━━━ INFORMATION SUPPLIED ━━━

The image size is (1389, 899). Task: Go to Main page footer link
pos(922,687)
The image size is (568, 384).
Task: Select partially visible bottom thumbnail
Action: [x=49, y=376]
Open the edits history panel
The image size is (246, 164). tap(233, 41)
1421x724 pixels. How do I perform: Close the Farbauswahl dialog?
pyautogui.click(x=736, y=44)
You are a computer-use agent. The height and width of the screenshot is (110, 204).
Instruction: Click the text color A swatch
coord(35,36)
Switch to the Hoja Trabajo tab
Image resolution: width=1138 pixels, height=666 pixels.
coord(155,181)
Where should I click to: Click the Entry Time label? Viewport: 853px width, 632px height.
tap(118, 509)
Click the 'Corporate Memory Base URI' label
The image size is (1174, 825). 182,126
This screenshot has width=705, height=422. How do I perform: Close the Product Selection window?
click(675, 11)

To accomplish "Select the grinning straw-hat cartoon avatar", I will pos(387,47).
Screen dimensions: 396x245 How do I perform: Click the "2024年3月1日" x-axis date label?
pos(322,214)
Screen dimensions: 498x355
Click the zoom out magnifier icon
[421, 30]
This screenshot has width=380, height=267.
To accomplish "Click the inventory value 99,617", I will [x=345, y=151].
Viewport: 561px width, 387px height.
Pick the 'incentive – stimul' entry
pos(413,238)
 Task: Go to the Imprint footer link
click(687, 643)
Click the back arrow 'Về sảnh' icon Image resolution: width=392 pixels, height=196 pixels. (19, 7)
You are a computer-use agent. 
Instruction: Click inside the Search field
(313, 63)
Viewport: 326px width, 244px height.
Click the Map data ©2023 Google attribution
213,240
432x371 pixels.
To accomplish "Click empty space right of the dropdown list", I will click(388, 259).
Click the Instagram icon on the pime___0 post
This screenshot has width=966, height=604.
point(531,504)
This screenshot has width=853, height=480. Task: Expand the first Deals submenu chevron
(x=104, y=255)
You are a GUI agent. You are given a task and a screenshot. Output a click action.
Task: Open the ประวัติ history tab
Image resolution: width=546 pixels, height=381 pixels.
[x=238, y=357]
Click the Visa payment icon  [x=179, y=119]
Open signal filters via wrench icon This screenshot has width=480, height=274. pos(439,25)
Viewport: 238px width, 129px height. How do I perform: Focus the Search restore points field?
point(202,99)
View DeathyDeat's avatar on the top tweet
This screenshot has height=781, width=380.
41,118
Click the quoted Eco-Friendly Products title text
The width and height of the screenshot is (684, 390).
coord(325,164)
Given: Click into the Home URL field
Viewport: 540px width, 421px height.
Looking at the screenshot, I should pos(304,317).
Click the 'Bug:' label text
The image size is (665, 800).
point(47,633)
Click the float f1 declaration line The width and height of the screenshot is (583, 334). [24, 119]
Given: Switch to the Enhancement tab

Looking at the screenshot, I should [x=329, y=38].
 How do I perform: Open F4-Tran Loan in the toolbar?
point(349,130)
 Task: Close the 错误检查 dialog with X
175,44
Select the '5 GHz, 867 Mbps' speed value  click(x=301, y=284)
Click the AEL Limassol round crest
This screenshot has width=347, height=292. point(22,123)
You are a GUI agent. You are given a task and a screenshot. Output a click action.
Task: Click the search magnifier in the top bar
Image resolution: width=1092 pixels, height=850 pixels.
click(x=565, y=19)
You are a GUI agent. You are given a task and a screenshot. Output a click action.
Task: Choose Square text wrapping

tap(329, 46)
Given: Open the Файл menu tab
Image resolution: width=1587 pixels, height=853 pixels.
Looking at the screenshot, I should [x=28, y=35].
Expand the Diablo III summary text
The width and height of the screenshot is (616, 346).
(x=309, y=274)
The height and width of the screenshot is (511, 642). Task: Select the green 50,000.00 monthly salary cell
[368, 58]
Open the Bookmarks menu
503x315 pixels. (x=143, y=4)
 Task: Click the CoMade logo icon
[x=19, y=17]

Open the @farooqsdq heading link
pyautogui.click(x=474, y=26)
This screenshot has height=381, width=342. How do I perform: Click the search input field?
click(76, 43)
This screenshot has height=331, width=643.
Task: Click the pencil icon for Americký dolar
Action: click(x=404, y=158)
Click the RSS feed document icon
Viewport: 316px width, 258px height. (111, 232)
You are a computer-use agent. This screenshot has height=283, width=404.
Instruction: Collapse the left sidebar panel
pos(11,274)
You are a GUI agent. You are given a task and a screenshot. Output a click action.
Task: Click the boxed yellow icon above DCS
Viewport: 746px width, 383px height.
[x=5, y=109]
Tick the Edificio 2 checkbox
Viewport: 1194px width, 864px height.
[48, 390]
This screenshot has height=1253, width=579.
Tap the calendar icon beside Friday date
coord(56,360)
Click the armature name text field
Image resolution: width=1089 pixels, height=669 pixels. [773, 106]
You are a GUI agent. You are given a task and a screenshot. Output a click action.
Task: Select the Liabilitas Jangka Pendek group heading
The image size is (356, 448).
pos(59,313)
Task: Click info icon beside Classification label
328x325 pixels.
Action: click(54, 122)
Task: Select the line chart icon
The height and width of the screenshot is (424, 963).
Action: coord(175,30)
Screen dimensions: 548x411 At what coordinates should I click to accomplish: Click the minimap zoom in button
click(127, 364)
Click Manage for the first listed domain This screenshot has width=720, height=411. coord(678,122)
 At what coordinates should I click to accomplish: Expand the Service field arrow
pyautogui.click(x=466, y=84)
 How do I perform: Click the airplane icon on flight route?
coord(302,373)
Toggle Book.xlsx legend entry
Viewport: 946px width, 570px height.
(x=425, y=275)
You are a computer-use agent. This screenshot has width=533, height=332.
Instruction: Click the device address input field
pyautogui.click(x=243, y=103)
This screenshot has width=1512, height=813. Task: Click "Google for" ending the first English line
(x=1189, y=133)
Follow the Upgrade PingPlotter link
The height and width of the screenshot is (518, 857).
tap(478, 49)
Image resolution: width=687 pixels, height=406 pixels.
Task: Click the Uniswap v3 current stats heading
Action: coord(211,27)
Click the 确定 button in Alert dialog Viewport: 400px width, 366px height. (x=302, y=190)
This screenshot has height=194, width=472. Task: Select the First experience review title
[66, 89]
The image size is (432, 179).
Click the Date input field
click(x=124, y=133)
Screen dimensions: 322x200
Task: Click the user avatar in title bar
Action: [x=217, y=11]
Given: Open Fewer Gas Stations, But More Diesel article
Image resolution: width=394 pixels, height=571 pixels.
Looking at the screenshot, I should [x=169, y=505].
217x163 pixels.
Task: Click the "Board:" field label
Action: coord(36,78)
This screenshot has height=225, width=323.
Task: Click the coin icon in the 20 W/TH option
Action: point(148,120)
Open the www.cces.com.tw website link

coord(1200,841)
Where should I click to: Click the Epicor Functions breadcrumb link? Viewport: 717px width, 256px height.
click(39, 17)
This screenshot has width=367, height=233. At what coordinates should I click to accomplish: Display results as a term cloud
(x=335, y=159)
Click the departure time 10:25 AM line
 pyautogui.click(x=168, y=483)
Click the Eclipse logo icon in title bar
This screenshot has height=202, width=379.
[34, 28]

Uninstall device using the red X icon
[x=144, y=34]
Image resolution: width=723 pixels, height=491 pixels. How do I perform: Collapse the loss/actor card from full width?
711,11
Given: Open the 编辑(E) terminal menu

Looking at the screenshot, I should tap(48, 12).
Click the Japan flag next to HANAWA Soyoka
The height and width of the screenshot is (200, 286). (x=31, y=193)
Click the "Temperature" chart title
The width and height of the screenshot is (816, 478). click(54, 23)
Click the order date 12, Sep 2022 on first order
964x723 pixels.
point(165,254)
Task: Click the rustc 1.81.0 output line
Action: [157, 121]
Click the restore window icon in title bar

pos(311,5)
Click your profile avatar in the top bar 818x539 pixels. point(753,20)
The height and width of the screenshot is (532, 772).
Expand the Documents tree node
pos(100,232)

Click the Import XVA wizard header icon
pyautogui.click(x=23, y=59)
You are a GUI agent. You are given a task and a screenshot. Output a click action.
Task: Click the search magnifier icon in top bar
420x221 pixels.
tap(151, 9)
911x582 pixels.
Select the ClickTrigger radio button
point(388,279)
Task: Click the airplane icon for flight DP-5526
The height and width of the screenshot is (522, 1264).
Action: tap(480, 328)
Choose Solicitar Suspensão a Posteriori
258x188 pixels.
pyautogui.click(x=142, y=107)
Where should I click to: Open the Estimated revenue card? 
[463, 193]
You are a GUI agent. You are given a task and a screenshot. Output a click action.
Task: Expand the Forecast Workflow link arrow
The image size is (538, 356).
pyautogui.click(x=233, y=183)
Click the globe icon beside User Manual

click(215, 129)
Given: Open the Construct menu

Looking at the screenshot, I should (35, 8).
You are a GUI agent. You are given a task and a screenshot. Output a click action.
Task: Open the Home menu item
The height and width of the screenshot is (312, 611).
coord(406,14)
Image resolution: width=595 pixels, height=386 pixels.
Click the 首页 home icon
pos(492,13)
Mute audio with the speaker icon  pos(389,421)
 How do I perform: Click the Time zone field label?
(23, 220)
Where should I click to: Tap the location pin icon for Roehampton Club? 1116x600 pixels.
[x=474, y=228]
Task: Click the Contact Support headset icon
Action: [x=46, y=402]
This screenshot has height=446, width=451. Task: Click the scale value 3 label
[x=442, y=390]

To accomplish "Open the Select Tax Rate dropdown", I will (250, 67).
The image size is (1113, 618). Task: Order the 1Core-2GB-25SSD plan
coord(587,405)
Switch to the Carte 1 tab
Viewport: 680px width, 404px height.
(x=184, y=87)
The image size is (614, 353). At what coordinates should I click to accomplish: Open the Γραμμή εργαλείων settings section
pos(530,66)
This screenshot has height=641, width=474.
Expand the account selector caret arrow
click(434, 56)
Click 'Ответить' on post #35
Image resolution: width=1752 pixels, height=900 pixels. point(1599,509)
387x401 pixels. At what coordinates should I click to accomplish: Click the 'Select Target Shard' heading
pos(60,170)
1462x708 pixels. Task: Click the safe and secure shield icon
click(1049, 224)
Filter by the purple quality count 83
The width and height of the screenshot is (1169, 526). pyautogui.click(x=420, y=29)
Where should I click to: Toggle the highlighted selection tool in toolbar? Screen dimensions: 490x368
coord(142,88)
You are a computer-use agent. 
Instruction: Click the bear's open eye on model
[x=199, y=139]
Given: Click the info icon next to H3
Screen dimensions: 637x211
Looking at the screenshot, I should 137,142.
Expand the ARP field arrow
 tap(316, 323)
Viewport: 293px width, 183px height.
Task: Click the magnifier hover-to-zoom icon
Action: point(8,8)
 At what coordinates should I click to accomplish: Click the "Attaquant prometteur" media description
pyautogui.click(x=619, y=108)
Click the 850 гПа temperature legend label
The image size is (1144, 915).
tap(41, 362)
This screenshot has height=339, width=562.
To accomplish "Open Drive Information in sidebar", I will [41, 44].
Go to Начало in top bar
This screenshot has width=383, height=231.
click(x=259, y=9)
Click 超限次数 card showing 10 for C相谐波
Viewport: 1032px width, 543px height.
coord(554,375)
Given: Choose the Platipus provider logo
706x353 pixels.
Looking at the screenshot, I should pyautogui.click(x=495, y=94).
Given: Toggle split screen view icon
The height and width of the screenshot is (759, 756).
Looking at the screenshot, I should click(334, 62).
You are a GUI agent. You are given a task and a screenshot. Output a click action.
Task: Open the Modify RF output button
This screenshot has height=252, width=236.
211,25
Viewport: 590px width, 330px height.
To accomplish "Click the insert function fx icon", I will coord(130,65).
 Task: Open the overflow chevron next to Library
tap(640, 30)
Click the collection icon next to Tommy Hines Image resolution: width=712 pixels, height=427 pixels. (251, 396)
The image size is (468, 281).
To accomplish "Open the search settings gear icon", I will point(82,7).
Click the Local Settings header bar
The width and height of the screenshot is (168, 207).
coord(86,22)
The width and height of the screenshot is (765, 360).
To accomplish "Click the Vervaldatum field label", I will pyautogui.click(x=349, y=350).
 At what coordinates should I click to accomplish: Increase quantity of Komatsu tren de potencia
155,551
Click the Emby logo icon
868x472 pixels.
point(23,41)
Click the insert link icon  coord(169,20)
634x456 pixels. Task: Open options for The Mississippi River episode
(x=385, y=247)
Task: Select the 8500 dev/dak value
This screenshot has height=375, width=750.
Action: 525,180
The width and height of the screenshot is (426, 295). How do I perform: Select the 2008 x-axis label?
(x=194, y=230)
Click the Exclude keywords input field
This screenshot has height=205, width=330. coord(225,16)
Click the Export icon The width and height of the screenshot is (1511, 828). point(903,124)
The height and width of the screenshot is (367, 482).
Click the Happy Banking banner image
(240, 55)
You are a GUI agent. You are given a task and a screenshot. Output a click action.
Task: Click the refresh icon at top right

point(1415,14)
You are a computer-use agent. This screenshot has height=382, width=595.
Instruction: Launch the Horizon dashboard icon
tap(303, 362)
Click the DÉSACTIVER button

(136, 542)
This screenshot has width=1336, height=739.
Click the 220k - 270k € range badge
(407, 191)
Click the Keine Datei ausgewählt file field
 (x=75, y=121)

━━━

▶ _WHAT THE TASK ASKS_:
Retype, exactly and with nothing added, the lines of the material above from the first through the one that contains "Task: Open the ประวัติ history tab".

▶ _RESULT FOR THIS TASK_:
The image size is (1389, 899). Task: Go to Main page footer link
pos(922,687)
The image size is (568, 384).
Task: Select partially visible bottom thumbnail
Action: [x=49, y=376]
Open the edits history panel
The image size is (246, 164). tap(233, 41)
1421x724 pixels. How do I perform: Close the Farbauswahl dialog?
pyautogui.click(x=736, y=44)
You are a computer-use agent. The height and width of the screenshot is (110, 204).
Instruction: Click the text color A swatch
coord(35,36)
Switch to the Hoja Trabajo tab
Image resolution: width=1138 pixels, height=666 pixels.
coord(155,181)
Where should I click to: Click the Entry Time label? Viewport: 853px width, 632px height.
tap(118, 509)
Click the 'Corporate Memory Base URI' label
The image size is (1174, 825). 182,126
This screenshot has width=705, height=422. How do I perform: Close the Product Selection window?
click(675, 11)

To accomplish "Select the grinning straw-hat cartoon avatar", I will pos(387,47).
Screen dimensions: 396x245 How do I perform: Click the "2024年3月1日" x-axis date label?
pos(322,214)
Screen dimensions: 498x355
Click the zoom out magnifier icon
[421, 30]
This screenshot has width=380, height=267.
To accomplish "Click the inventory value 99,617", I will [x=345, y=151].
Viewport: 561px width, 387px height.
Pick the 'incentive – stimul' entry
pos(413,238)
 Task: Go to the Imprint footer link
click(687, 643)
Click the back arrow 'Về sảnh' icon Image resolution: width=392 pixels, height=196 pixels. (19, 7)
You are a computer-use agent. 
Instruction: Click inside the Search field
(313, 63)
Viewport: 326px width, 244px height.
Click the Map data ©2023 Google attribution
213,240
432x371 pixels.
To accomplish "Click empty space right of the dropdown list", I will click(388, 259).
Click the Instagram icon on the pime___0 post
This screenshot has width=966, height=604.
point(531,504)
This screenshot has width=853, height=480. Task: Expand the first Deals submenu chevron
(x=104, y=255)
You are a GUI agent. You are given a task and a screenshot. Output a click action.
Task: Open the ประวัติ history tab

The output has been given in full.